# The problem
Only the lines from the one with "The width and height of the screenshot is (903, 613)." through the last line of the records below belong in your answer, reproduced exactly and with the pictures left out.

*** Data records Section Begins ***

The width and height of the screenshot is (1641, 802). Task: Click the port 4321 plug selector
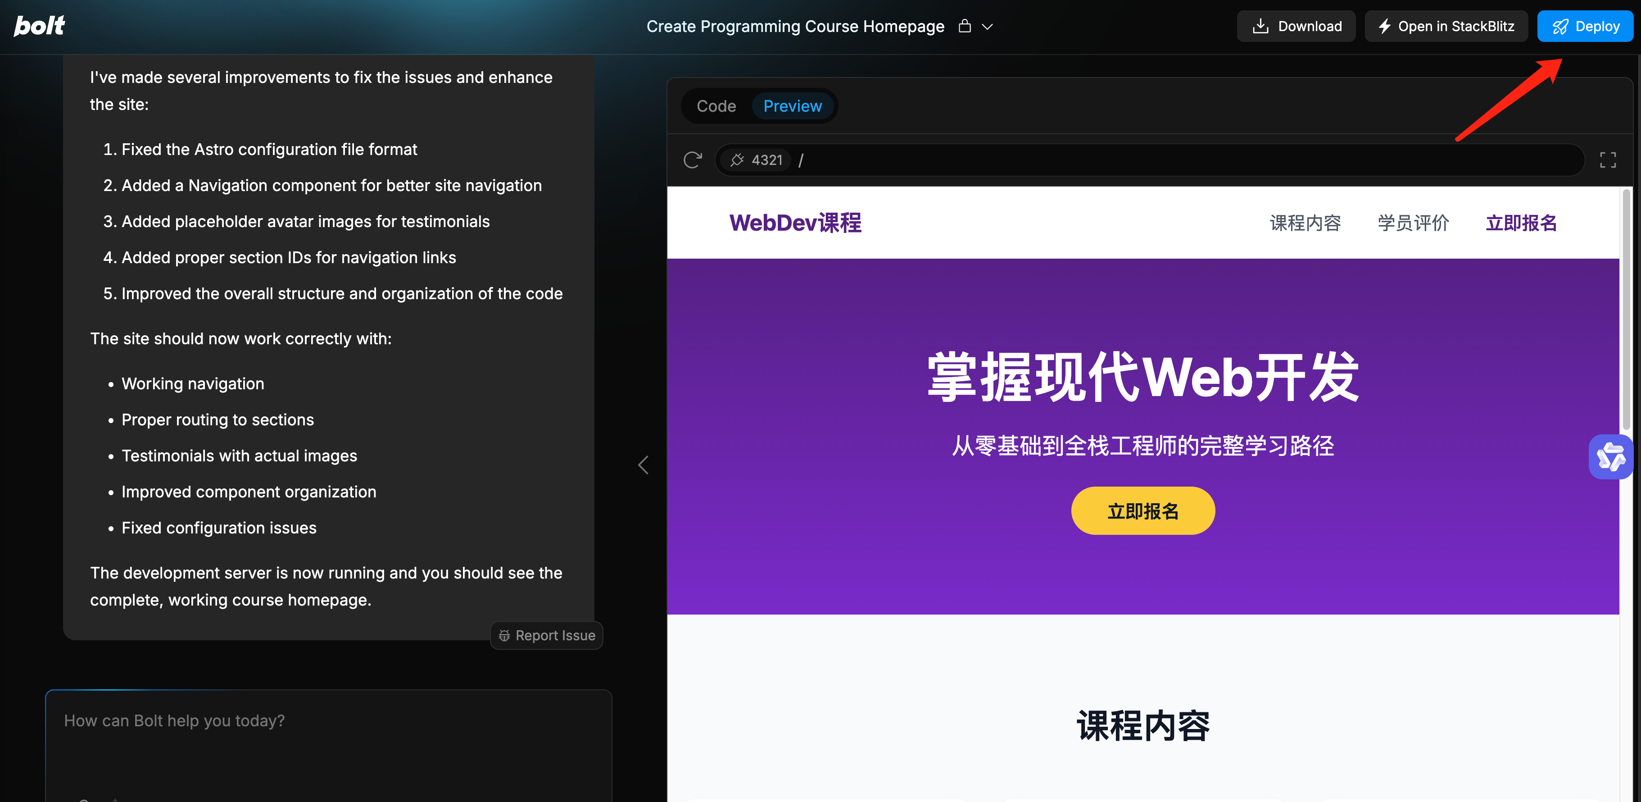click(756, 160)
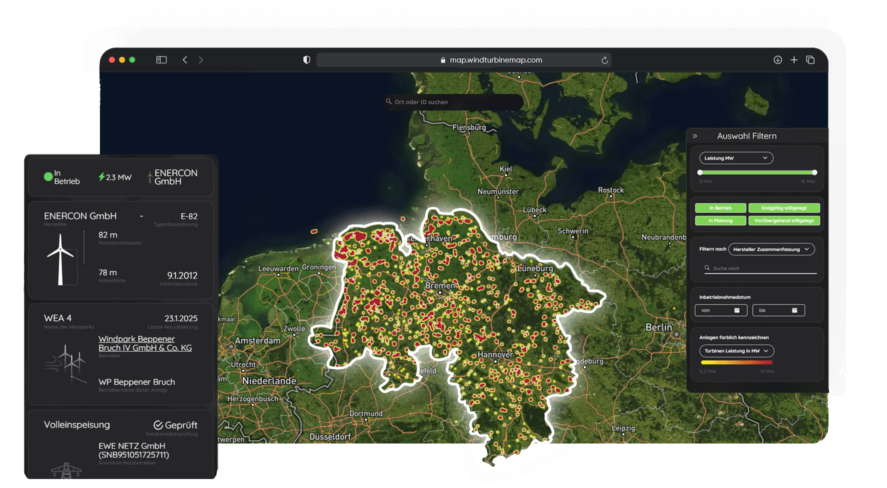Click the Geprüft checkmark icon

tap(158, 425)
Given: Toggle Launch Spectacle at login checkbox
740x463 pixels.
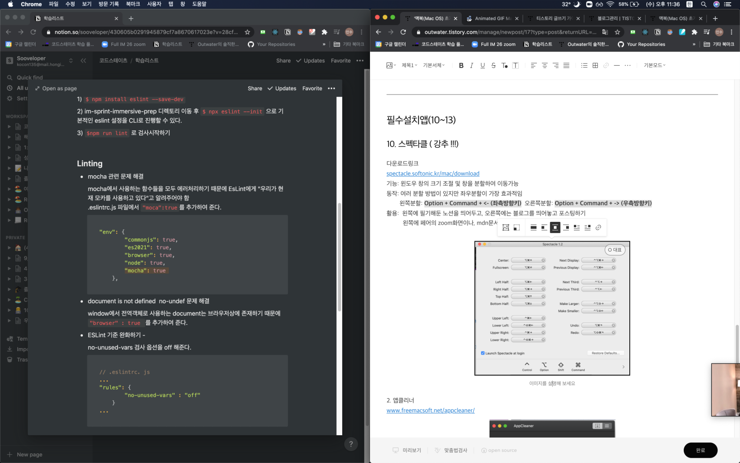Looking at the screenshot, I should click(x=483, y=353).
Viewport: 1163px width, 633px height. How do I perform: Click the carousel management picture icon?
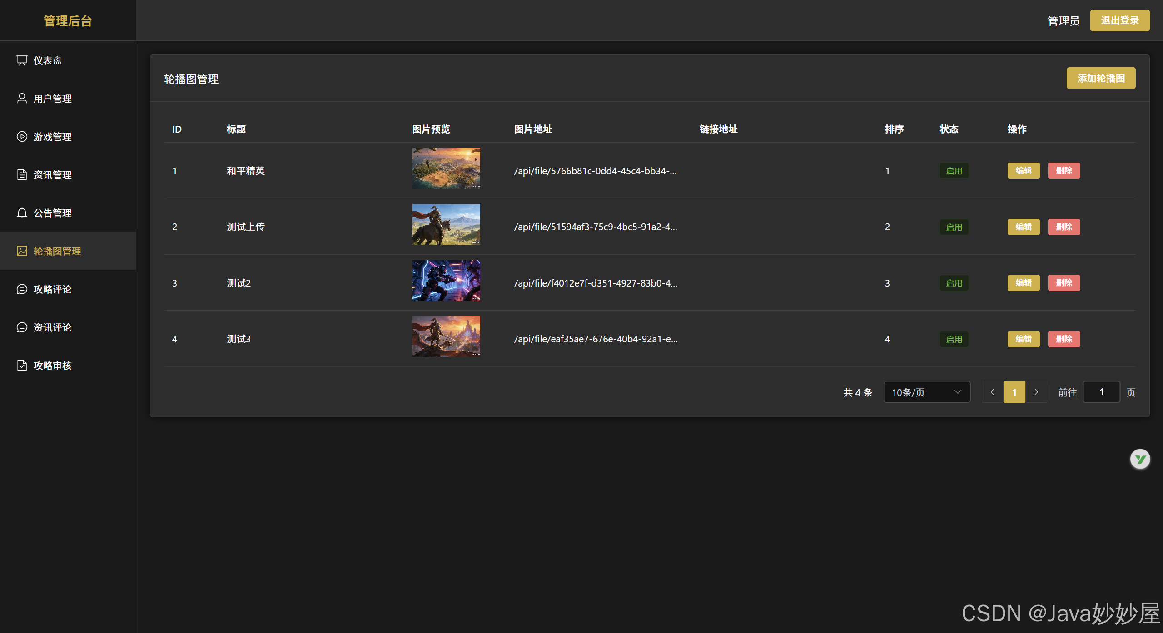tap(22, 251)
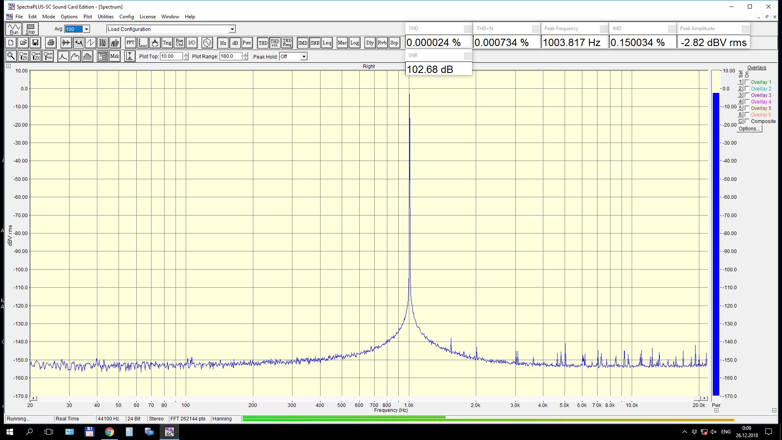Click the Zoom In 2X icon
The height and width of the screenshot is (440, 782).
tap(24, 56)
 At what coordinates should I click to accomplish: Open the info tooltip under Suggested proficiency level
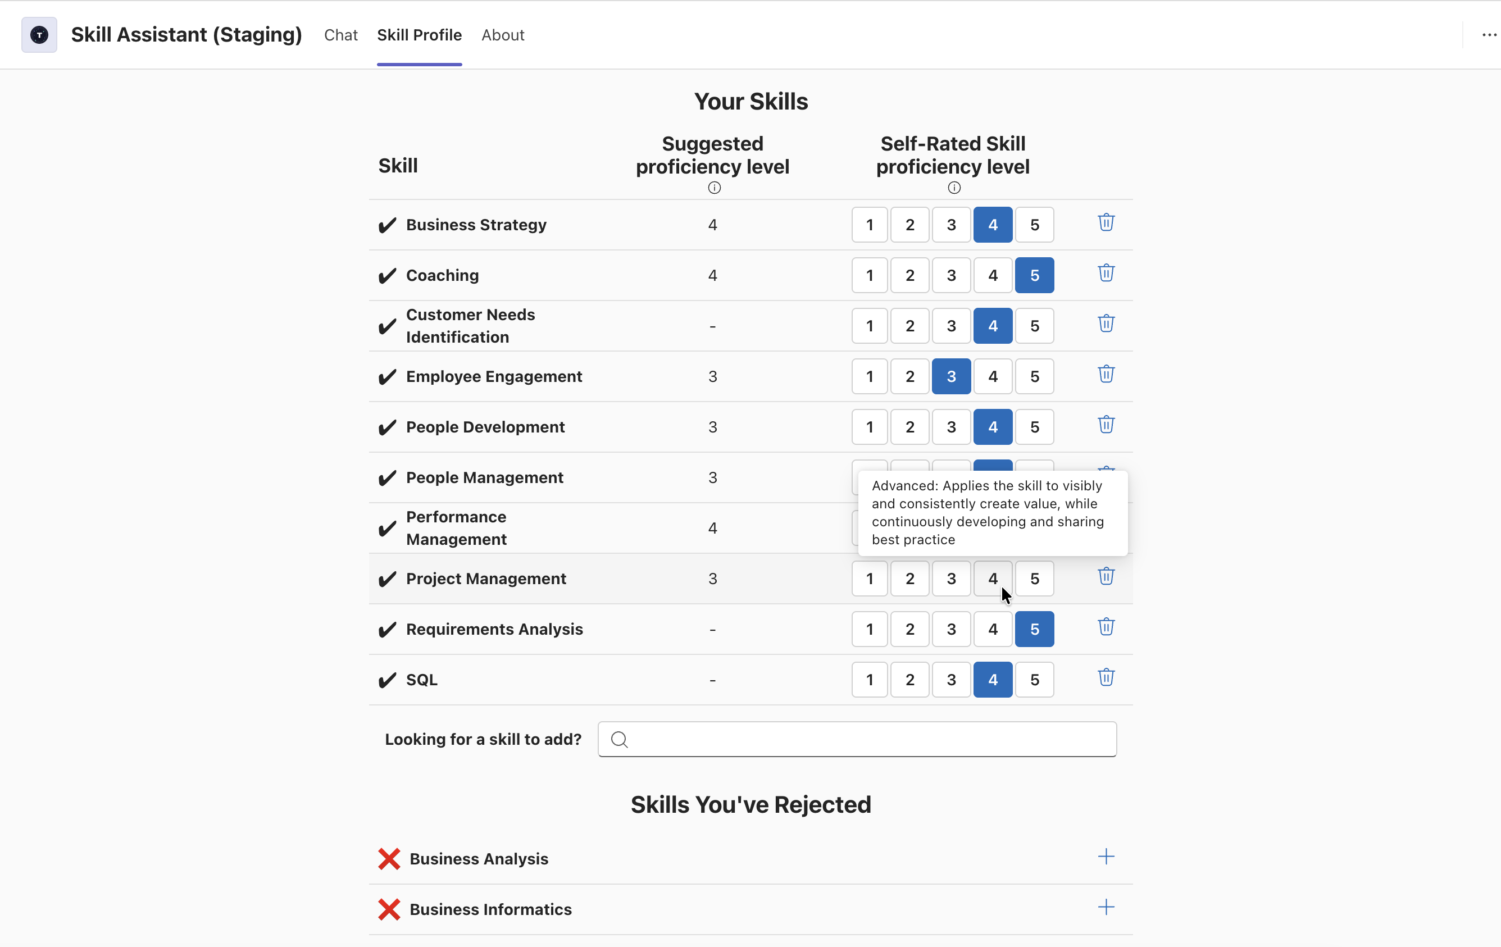click(714, 187)
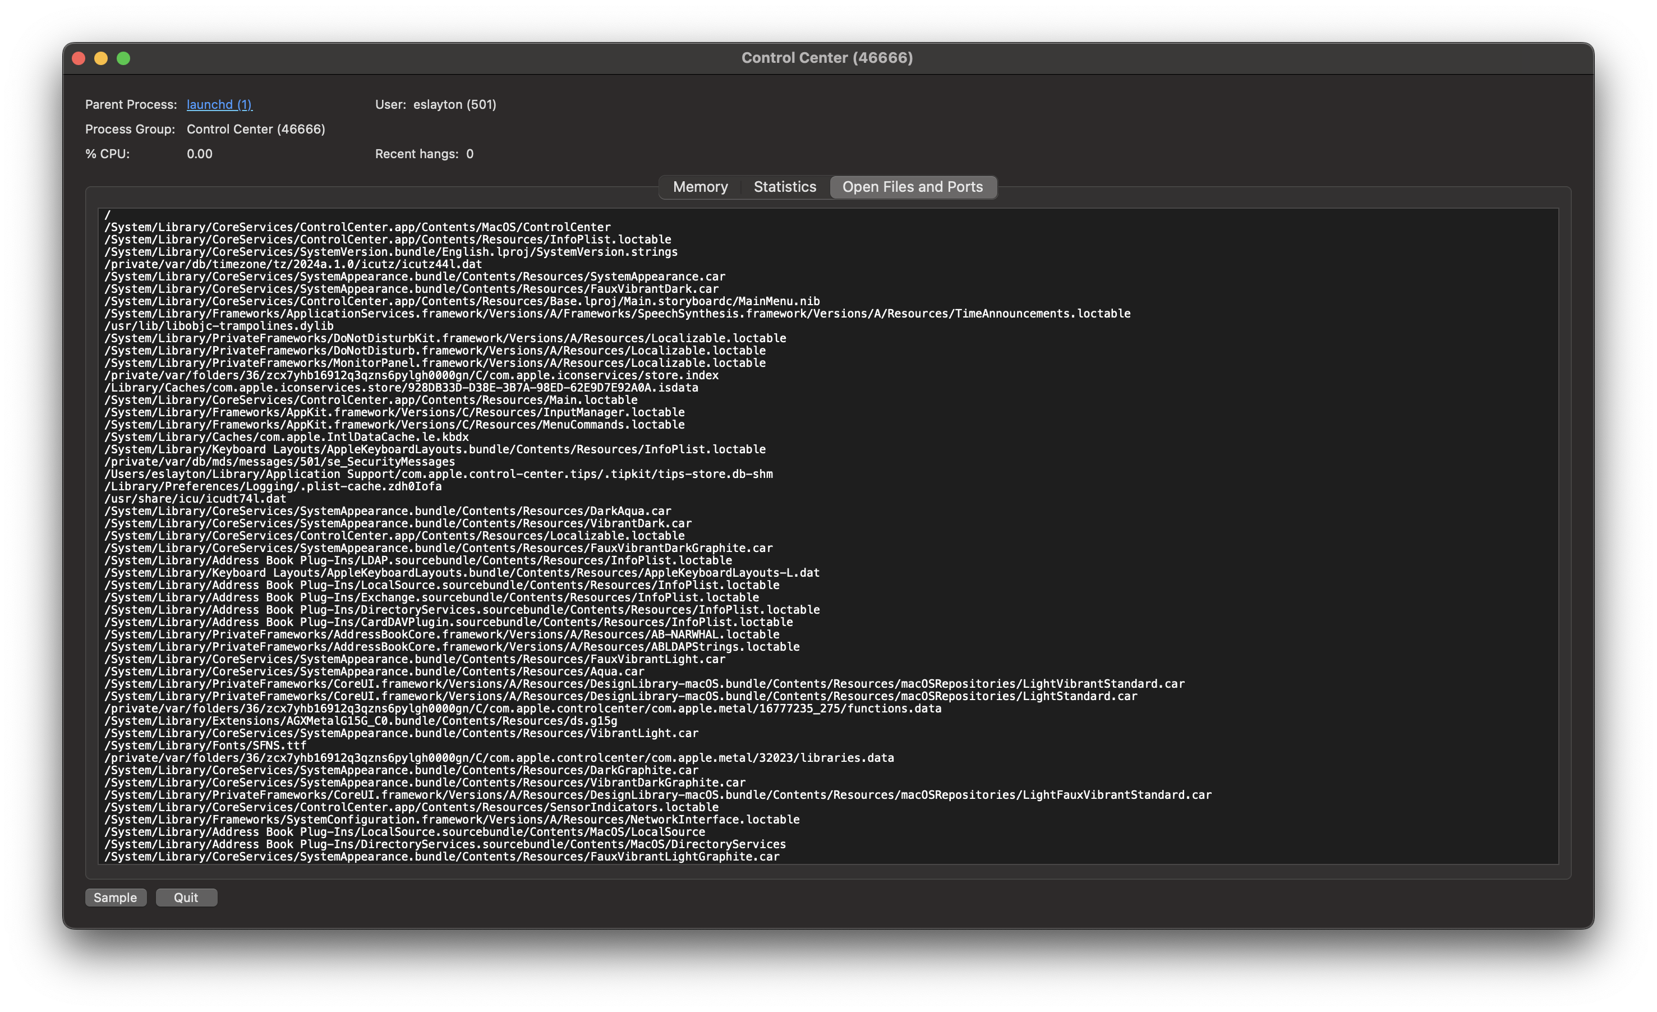Image resolution: width=1657 pixels, height=1012 pixels.
Task: Click the libobjc-trampolines.dylib path line
Action: pos(219,325)
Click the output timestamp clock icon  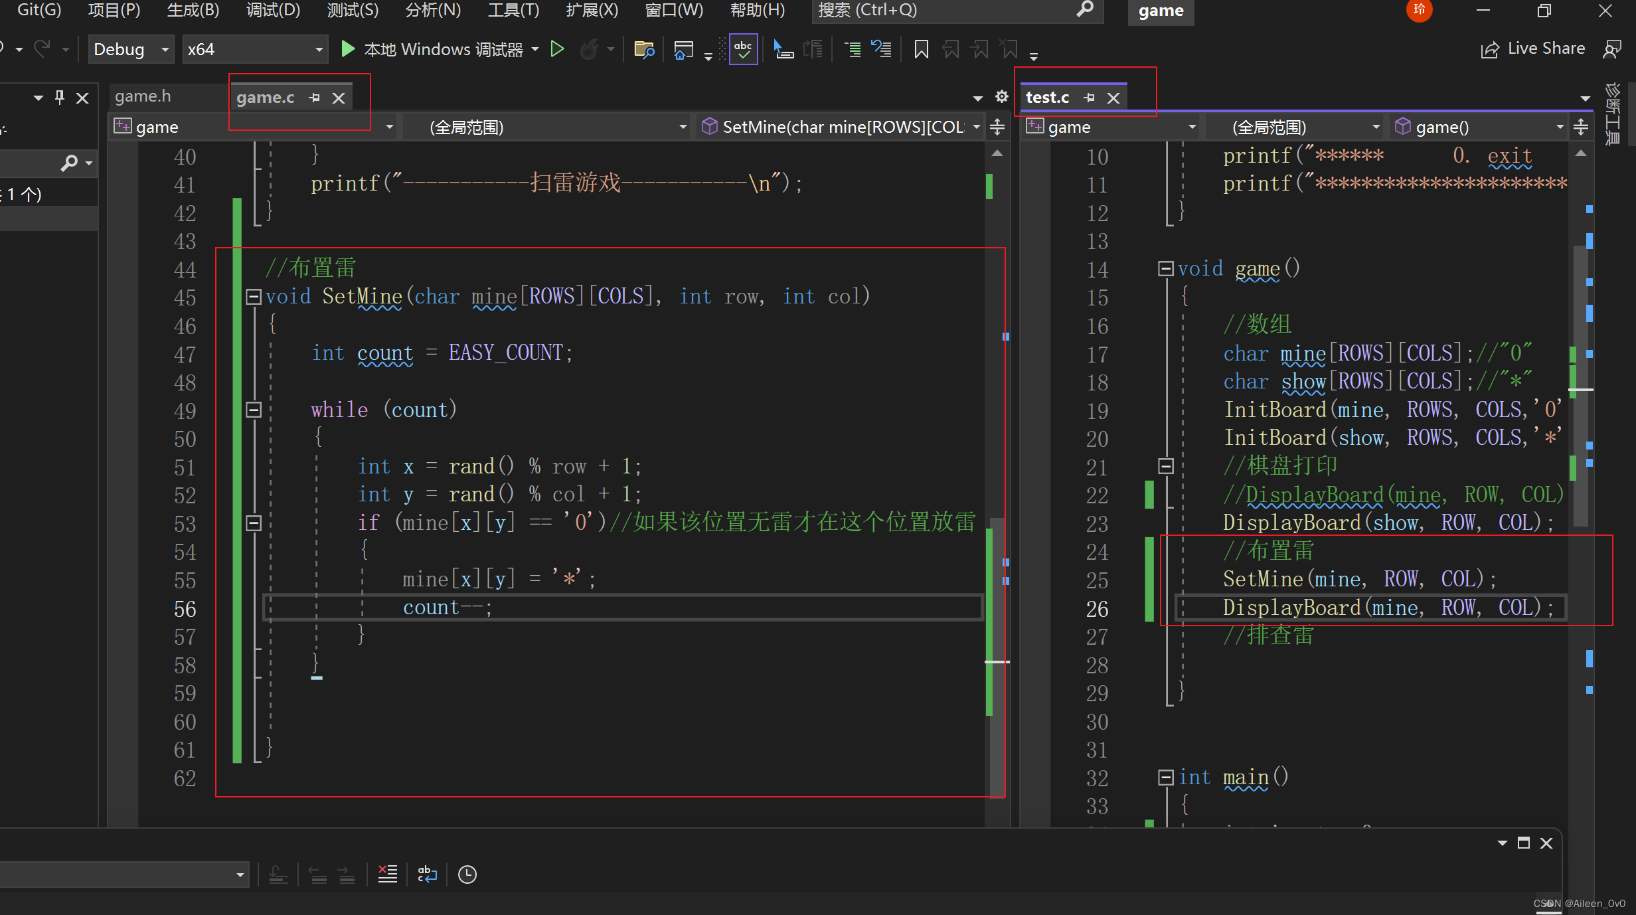467,874
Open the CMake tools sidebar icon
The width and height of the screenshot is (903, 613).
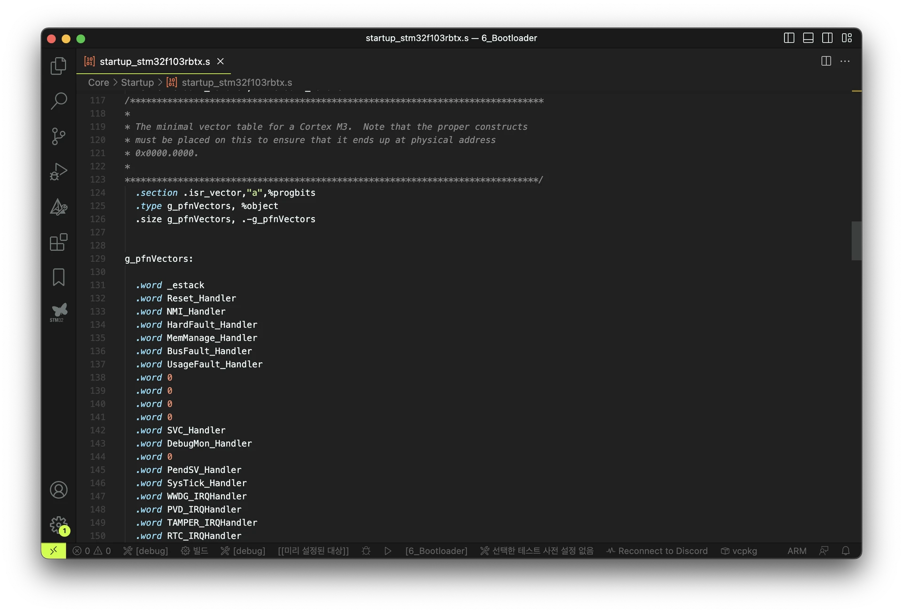58,207
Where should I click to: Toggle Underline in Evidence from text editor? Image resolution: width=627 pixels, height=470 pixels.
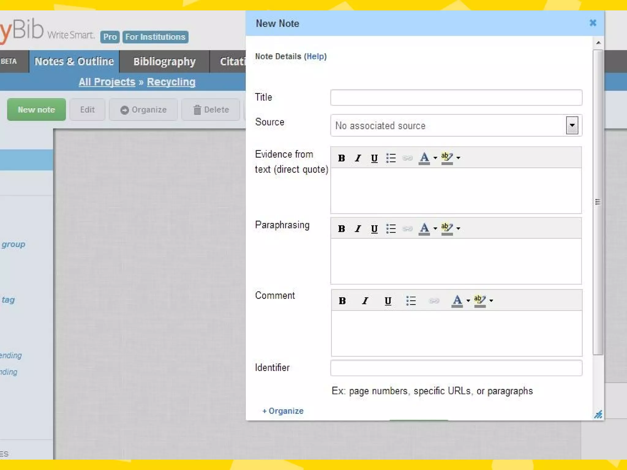[374, 158]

*** Data records Section Ends ***

# Written response
The width and height of the screenshot is (903, 613).
58,207
Where should I click to: Toggle Underline in Evidence from text editor? Image resolution: width=627 pixels, height=470 pixels.
[374, 158]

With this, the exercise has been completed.